Últimamente, se ha pretendido sostener la existencia de un derecho global en la contratación pública[12], dentro del cual se incluyen diferentes ordenamientos provenientes de tratados internacionales o de instituciones creadas por éstos, tales como los de: 1) la OMC; 2) la Comisión de la UN para el derecho mercantil internacional; 3) el Banco Mundial; y,  4) la OCDE, entre otros.

Sin embargo, cabe advertir que, ese derecho global tiene carácter fragmentario y que carece, por lo común, de fuerza vinculante y coexiste con el derecho emergente de los Tratados Bilaterales de Libre Comercio cuyas cláusulas vinculan a los respectivos países  y, por si fuera poco, convive también con el derecho proveniente de los Acuerdos de Integración en los cuales, la fuerza del carácter vinculante es menor, salvo en materia de la responsabilidad internacional del Estado incumplidor.

Hay, pues, una gran diversidad de regímenes jurídicos que quedan fuera de las soberanías nacionales. Aunque sin haberse configurado aun, en el plano internacional, un derecho global vinculanteen lo que concierne al régimen de la ejecución y extinción de los contratos, no puede negarse que la tendencia mundial hacia la globalización conduce a una suerte de “iuscommune”, cuyos principios van plasmándose en los ordenamientos nacionales[13], en forma gradual, quizás sin la celeridad que demanda el comercio internacional.

II. La tensión entre los principios lex inter partes y pacta suntservanda y la injerencia del legislativo sobre los contratos administrativos. La proyección de la potestad reglamentaria [arriba] 
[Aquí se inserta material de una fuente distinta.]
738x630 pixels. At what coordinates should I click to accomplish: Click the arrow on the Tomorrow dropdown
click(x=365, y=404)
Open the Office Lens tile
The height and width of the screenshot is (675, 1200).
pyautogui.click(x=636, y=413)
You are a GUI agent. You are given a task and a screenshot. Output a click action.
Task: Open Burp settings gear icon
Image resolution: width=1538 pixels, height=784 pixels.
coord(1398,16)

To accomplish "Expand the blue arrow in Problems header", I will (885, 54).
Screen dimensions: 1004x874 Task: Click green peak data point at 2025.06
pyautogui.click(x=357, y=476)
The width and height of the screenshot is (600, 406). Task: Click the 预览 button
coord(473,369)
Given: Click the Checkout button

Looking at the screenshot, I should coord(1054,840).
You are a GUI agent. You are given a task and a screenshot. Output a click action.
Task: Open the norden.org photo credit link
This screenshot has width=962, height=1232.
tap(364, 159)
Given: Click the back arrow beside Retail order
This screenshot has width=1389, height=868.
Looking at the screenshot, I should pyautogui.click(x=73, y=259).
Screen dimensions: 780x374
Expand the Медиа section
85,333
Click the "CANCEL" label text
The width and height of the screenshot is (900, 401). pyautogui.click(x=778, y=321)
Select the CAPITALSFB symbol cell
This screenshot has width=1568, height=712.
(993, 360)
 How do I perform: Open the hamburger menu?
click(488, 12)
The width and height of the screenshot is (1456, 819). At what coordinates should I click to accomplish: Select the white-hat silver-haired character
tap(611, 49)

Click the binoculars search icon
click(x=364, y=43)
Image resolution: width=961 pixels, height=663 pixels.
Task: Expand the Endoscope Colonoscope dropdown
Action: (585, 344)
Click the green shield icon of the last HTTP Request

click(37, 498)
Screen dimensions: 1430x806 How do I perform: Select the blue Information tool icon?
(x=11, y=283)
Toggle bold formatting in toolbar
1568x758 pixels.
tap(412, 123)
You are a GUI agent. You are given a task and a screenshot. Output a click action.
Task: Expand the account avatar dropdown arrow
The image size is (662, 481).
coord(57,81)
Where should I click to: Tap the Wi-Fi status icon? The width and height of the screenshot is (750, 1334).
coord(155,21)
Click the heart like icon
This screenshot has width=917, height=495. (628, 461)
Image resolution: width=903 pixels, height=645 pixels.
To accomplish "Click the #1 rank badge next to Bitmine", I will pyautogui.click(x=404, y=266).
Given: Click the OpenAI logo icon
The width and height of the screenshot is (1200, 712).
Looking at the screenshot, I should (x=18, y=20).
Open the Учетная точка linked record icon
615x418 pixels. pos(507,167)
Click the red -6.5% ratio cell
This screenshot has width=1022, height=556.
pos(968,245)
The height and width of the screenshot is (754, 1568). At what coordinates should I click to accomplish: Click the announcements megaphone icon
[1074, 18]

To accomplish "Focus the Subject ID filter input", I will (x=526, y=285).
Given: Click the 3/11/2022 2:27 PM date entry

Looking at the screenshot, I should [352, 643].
La historia demuestra que la figura del contrato, en general, poseía una mayor estabilidad en el antiguo régimen  que en el sistema que inauguró la Revolución Francesa. El respeto por los pactos, el cumplimiento de la palabra, que obligaba tanto a nobles como a los ciudadanos comunes (no obstante algunas desviaciones), era la regla común que todas  las personas debían observar según un conocido principio: pacta suntservanda.

La Revolución vino a romper esa situación de estabilidad de los contratos como consecuencia del dogma de la soberanía del Poder Legislativo sobre las relaciones convencionales lo que implicó no sólo una modificación en el esquema de poderes sino que también colocó a la ley por encima del contrato, haciendo posible la continua alteración de la fuerza obligatoria contractual. La primacía de la ley sobre el contrato (propugnada en su momento por BENTHAM) constituía un postulado originado en la concepción russoniana de la ley como producto de la voluntad general, a la que se consideraba la fuente de la soberanía del pueblo, que como tal, se suponía infalible.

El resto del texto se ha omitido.